This is one reason why some balancing machines that are rated at processing
600 parts per hour, can only produce 300 balanced parts per hour.
4.4 Other Considerations
Vibration can be caused by problems other than
unbalance. Non-uniform windings on the
armature, or an eccentric shaft will generate more electrical “pull” on one
side of the motor than the other.
5.0 ESTABLISHING A BALANCE
TOLERANCE
The International Standards Organization (ISO) has
developed standards, for use in establishing a balance tolerance for different
applications. To follow the ISO
guidelines, it is necessary to know the following three things about the part
to be balanced:
1 – the general type classification
2
– the approximate maximum service speed of the workpiece
3
– the weight (mass) of the workpiece
5.1 Type Classification – “G”
Grades
A small electric motor in a non vibration-sensitive
application does not need to be balanced to the same level as a small
high-speed motor powering a precision instrument. The ISO has developed a grading system, crating a “G” grade for
G-0.4 to G-4,000 for different product applications. For armatures, we normally deal with G-1, G-2.5, and G-6.3.
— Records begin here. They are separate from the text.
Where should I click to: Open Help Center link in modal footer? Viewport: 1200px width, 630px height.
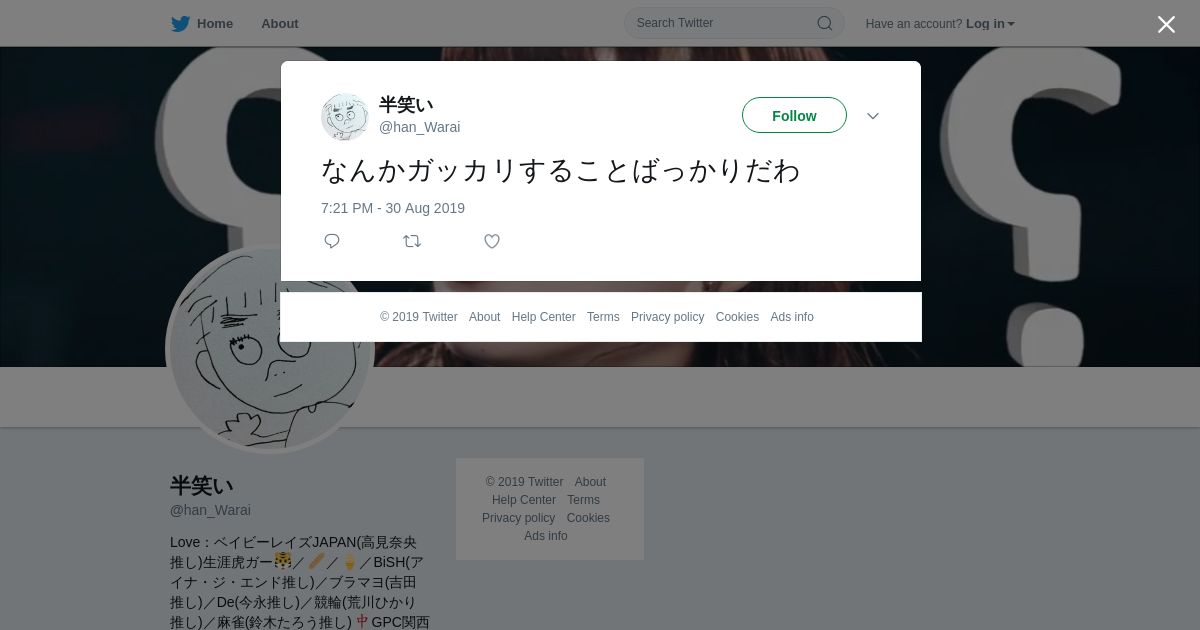(544, 317)
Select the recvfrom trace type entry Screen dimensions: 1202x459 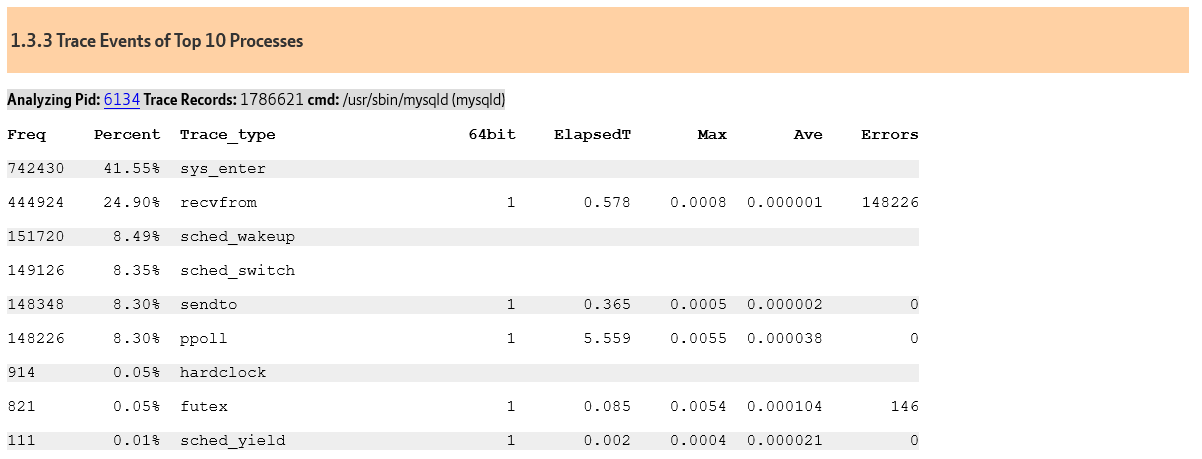coord(218,203)
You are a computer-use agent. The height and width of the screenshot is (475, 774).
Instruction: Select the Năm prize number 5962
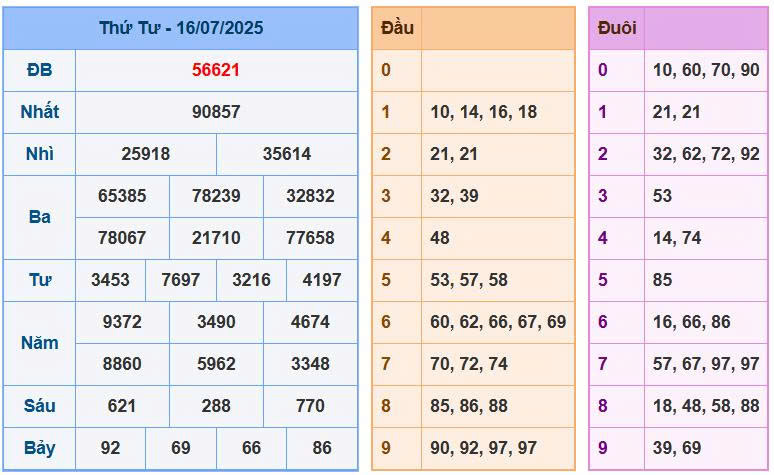216,364
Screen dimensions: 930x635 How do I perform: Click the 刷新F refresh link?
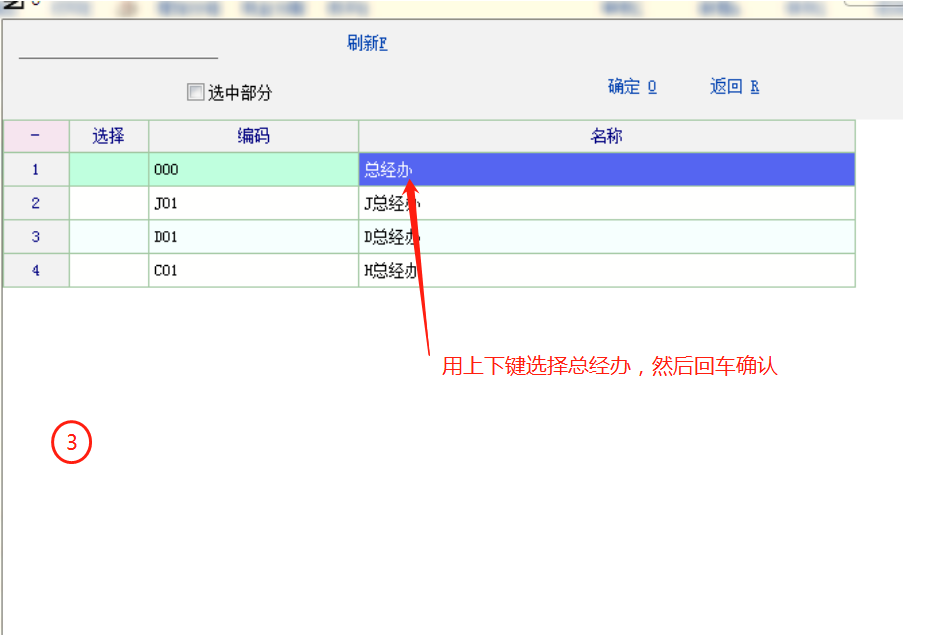coord(367,44)
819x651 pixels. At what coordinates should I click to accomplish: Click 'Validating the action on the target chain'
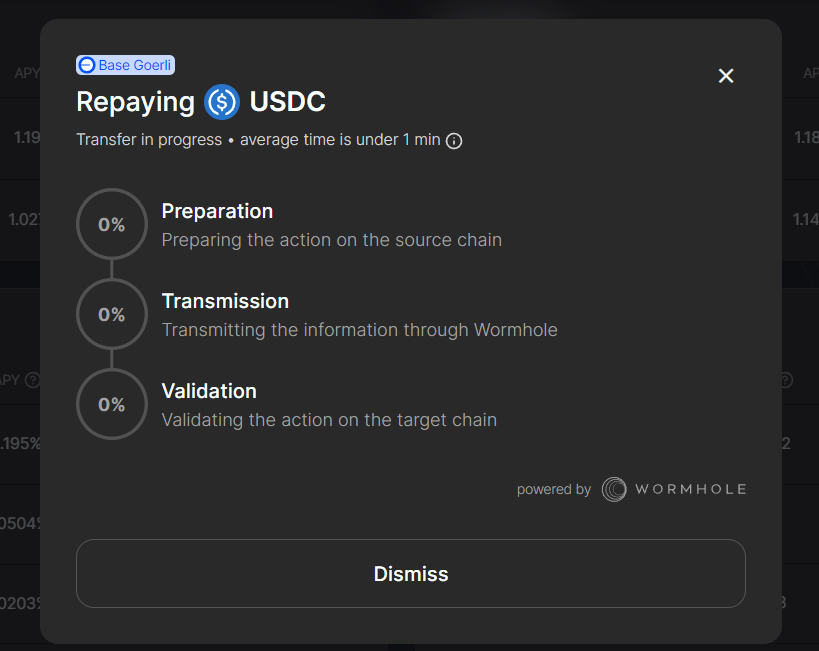click(x=329, y=420)
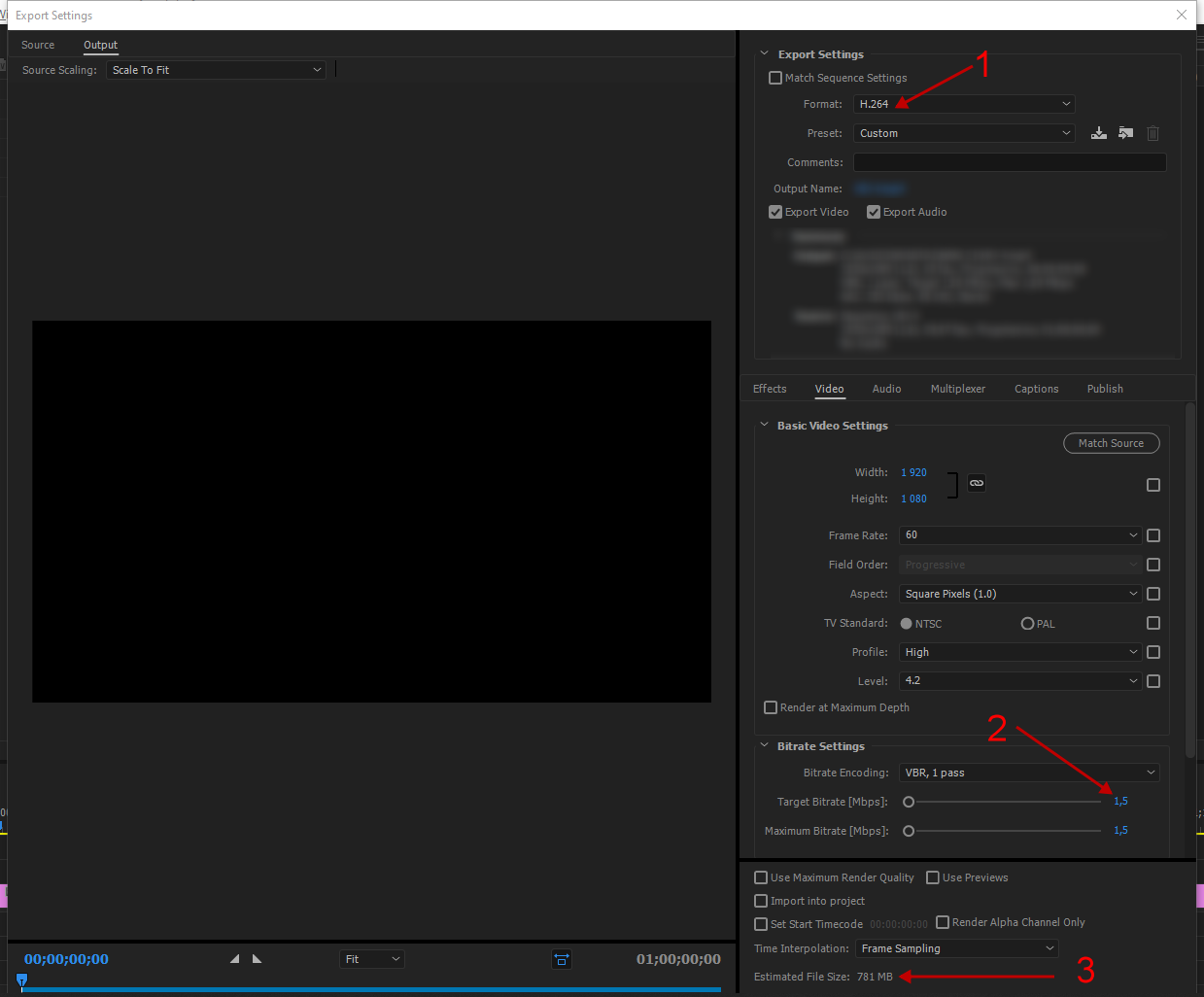Click the Set Out Point triangle
Image resolution: width=1204 pixels, height=997 pixels.
[258, 959]
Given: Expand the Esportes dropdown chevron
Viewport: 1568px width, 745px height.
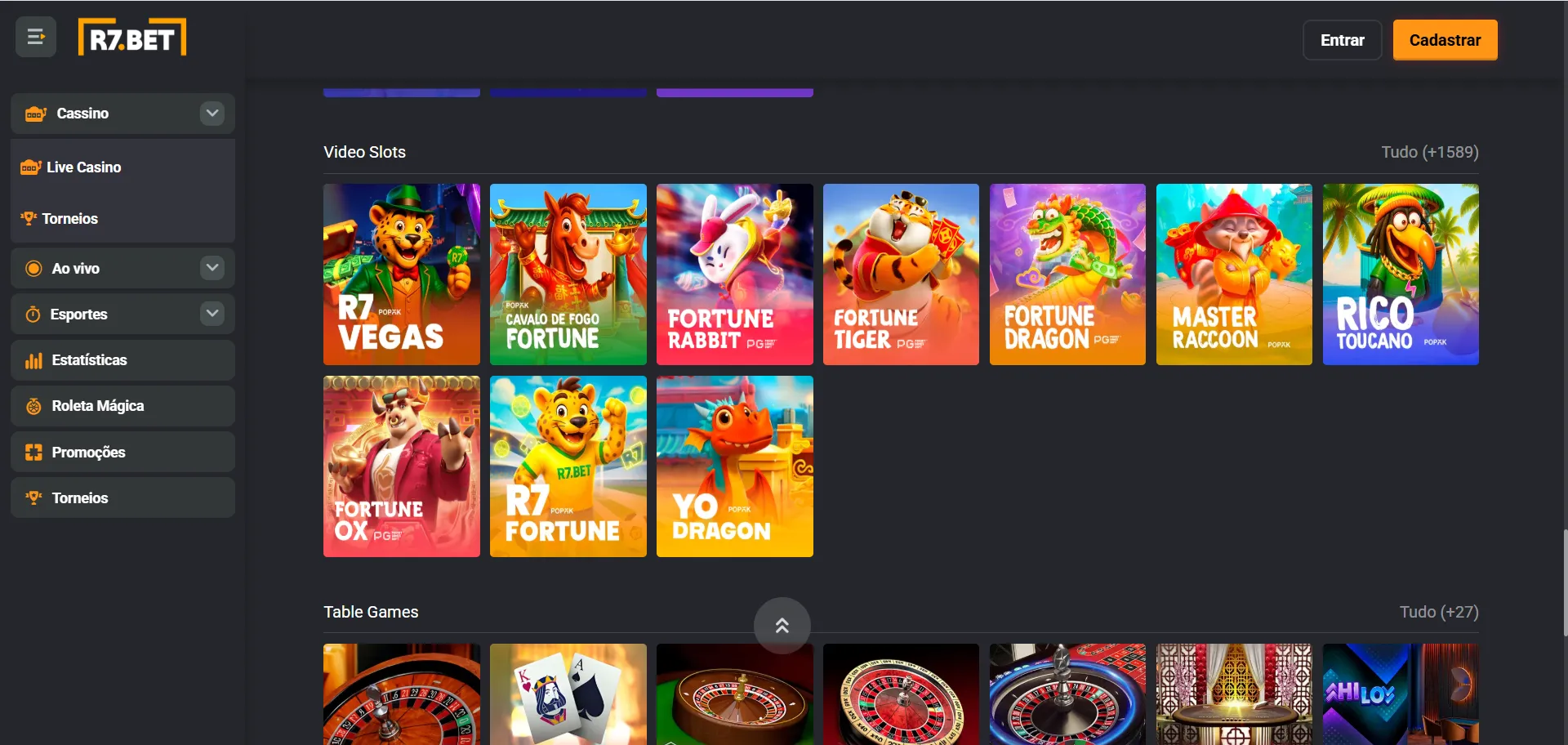Looking at the screenshot, I should 212,314.
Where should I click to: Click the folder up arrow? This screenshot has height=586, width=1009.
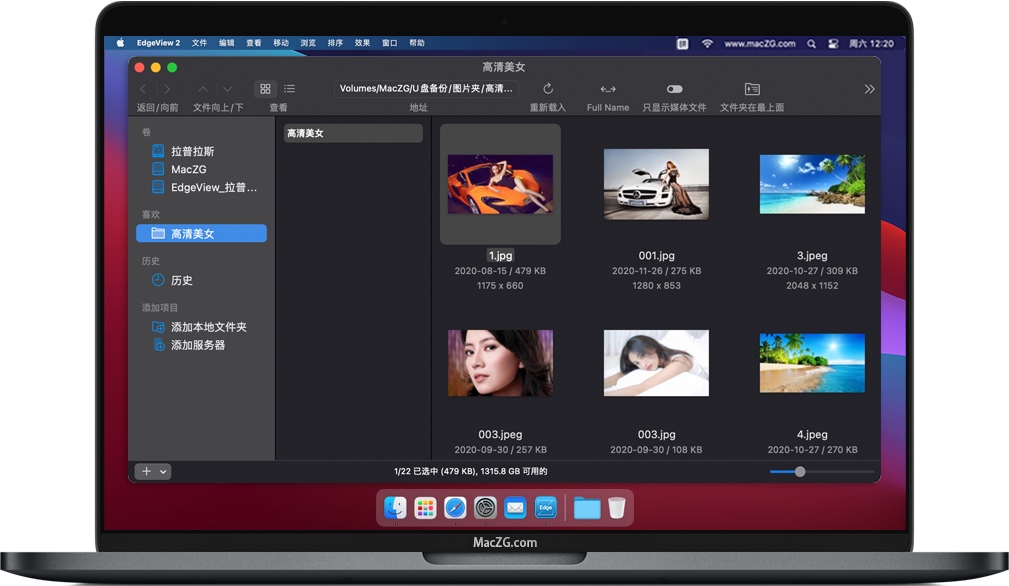click(x=204, y=89)
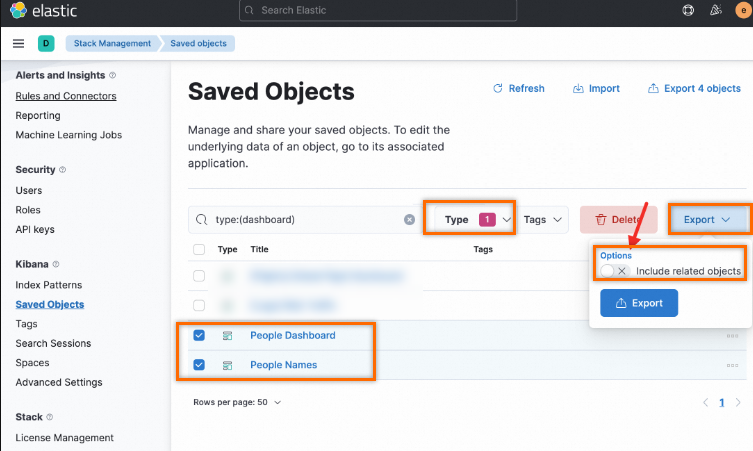Open the hamburger navigation menu

coord(18,44)
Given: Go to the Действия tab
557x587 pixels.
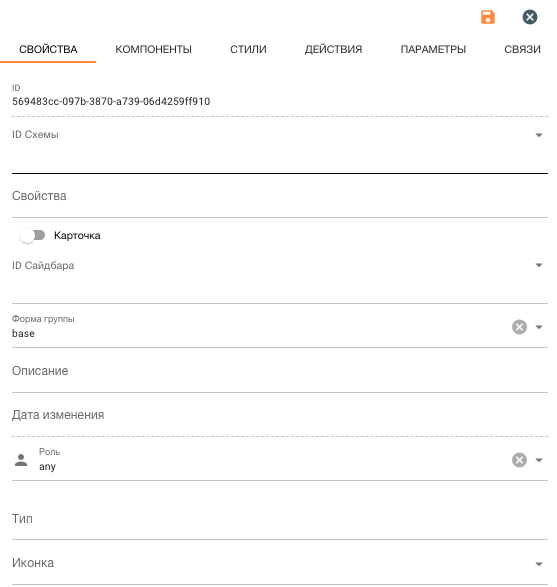Looking at the screenshot, I should pyautogui.click(x=334, y=49).
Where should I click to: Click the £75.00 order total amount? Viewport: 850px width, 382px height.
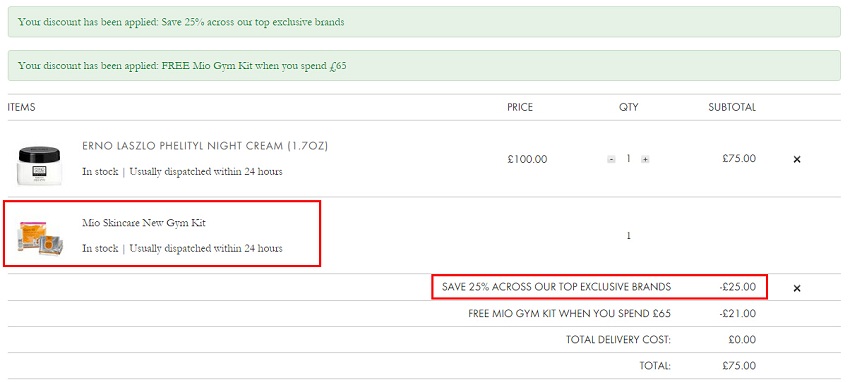click(x=739, y=366)
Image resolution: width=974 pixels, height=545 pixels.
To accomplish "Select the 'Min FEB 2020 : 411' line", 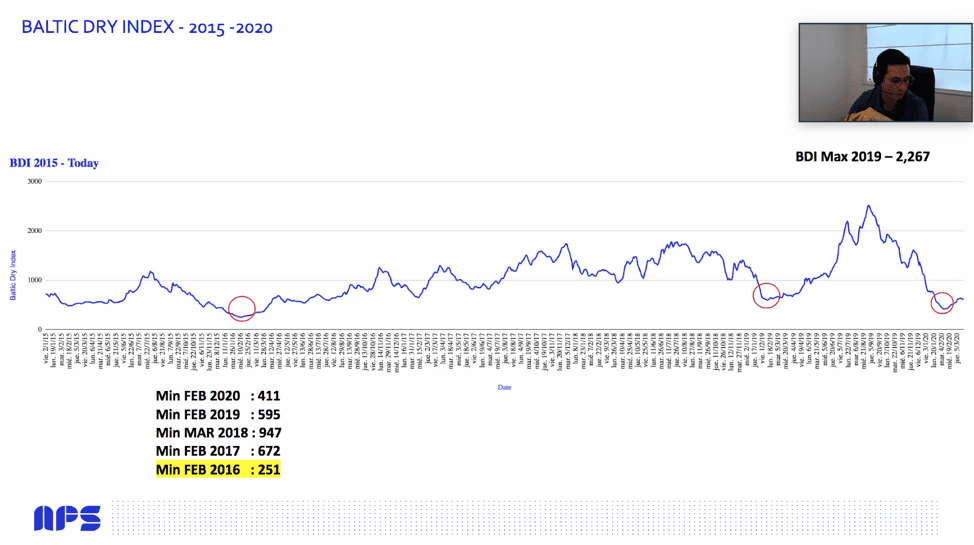I will point(218,396).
Figure 1 shows the three ISO grades that are
usually used in establishing an unbalance tolerance in electric motor
armatures.
Grade G-6.3 is used for “small electric armatures, often mass
produced, in vibration insensitive applications.
Grade G-2/5 is used for small electric motors which need to run
more smoothly.
Grade G-1 is used for small electric motors with special
requirements, which need to run even more smoothly.
5.2 Operating Speed
The second step is to evaluate the approximate maximum
service speed of the workpiece. For
each “G” level, the faster a part turns, the smaller the permissible vibration
displacement must be. What this means,
is that armatures that spin at higher speeds need to be balanced to finer
balance tolerance levels. The “x-axis”
in Figure 1 shows the maximum service speed, in RPM.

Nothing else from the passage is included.